Peristiwa nahas tersebut terjadi tidak jauh dari rumahnya, Minggu, (7/9/2025 pukul 09.00 WIB. Kejadian berawal kakek Bonadji amembakar sampah di dekat rumpunan bambu. Begitu terbakar, api langsung saja membesar disebabkan angin kencang, dan dengan cepat menjalar hingga membakar rumpun bambu di dekatnya.
Panik melihat api berkobar hebat, pemilik lahan yakni Bonadji dibantu beberapa warga berupaya memadamkan api menggunakan alat sederhana, tapi api tidak kunjung padam. Bahkan, Api yang cepat membesar karena tiupan angin akhirnya menyambar tubuh Bonadji.
Nyawa Bonadji terselamatkan setelah warga dan petugas pemadam kebakaran yang melakukan penanganan memberikan pertolongan. Bonadji kemudian dievakuasi ke RSUD Jombang dengan luka bakar sekujur tubuh.
"Korban saat itu bakar sampah dan api merembet, lalu korban mencoba memadamkan sendiri terus ikut terbakar. Korban tidak bisa menghindar dari api karena faktor usia sudah tua, informasinya berjalan juga pakai alat bantu tongkat," kata Deny Santoso, petugas Damkar Jombang, Minggu (7/9/2025).
"Perkiraan korban luka bakar 80 persen, sekujur tubuh dari bawah sampai, langsung dibawa ke RSUD Jombang untuk perawatan," lanjut Deny.
Dia menambahkan, selain menyebabkan korban luka, peristiwa kebakaran di dekat permukiman itu juga meludeskan lahan bambu seluas kurang lebih 100 × 40 meter persegi. Api dapat dipadamkan oleh petugas setelah dua jam kemudian. "Proses pemadaman dengan menerjunkan dua unit kendaraan pemadam beserta peralatannya," katanya.

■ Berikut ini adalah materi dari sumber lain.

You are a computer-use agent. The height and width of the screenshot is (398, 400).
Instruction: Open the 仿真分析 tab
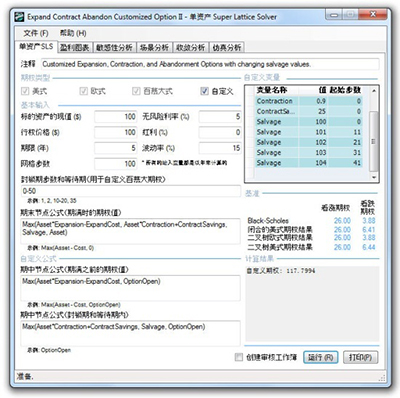pos(227,48)
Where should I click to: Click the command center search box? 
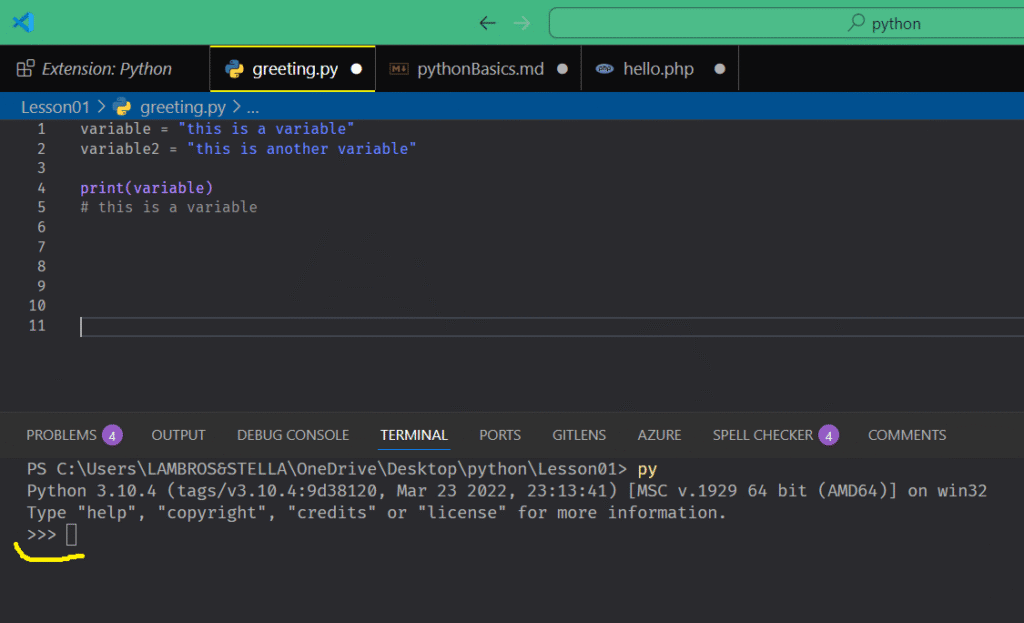click(786, 23)
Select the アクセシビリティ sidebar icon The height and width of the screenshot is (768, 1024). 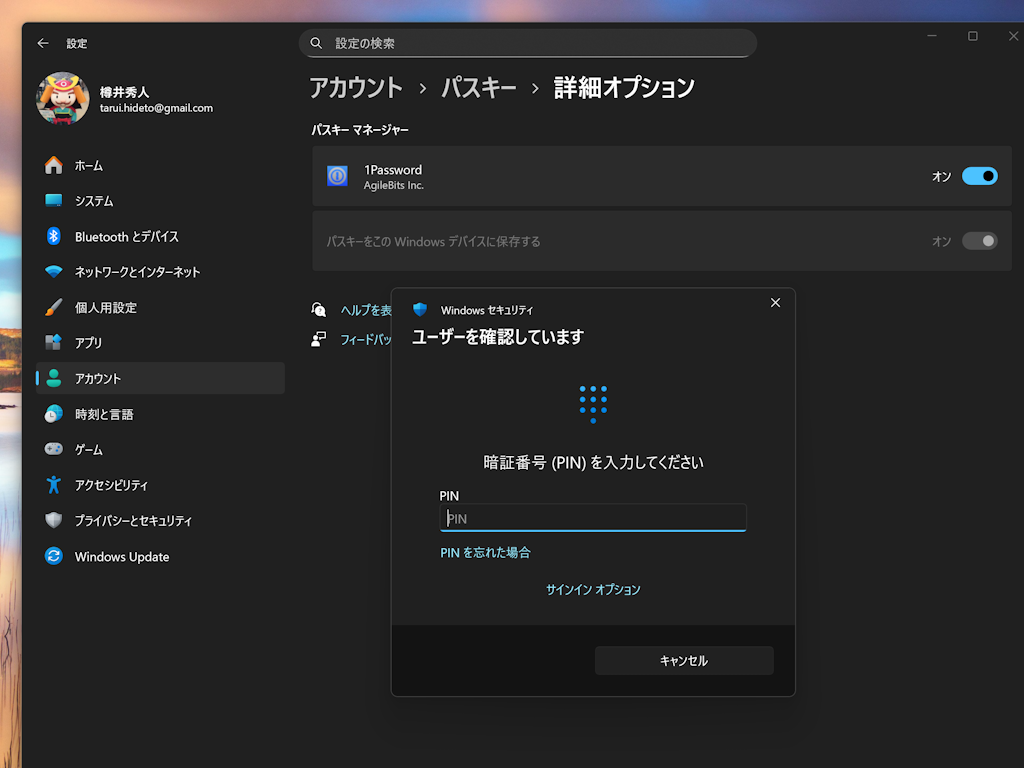click(54, 485)
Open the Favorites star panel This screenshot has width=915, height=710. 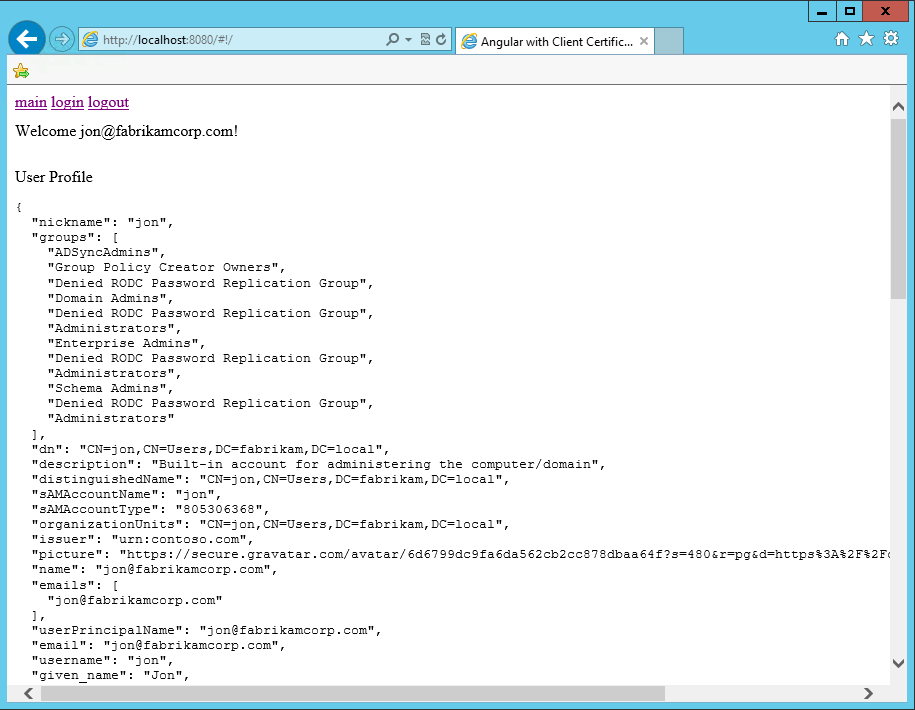(868, 38)
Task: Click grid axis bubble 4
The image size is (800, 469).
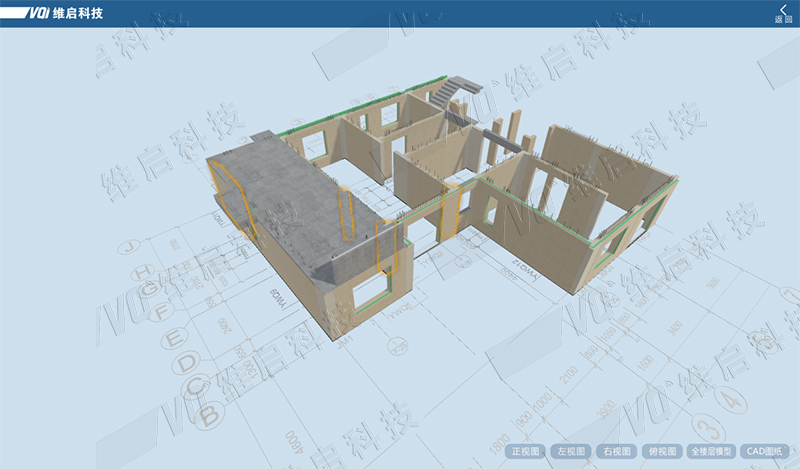Action: [733, 400]
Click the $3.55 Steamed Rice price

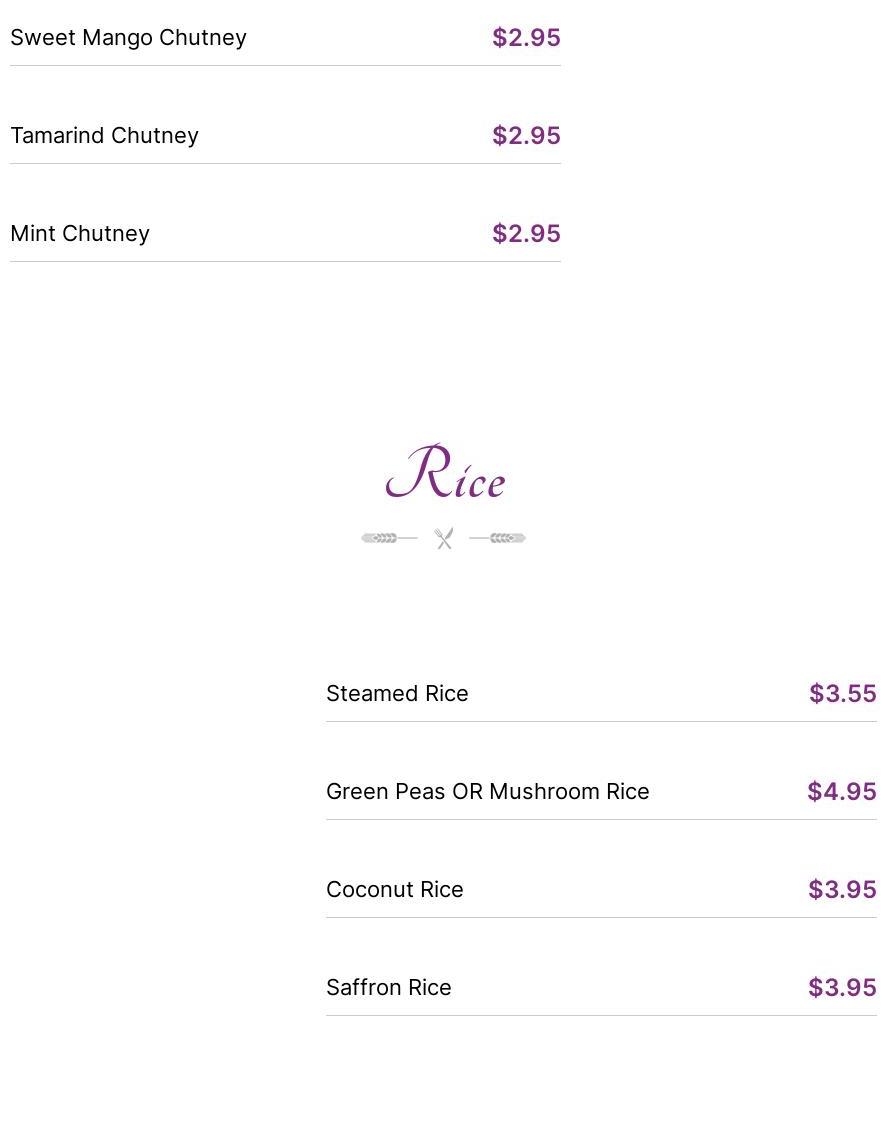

Warga diimbau untuk lebih waspada terhadap aktivitas pembakaran sampah, khususnya di lahan terbuka yang berada dekat area pemukiman. Warga yang tidak memiliki keahlian khusus juga diimbau tidak melakukan pemadaman api secara mandiri, karena membahayakan keselamatan.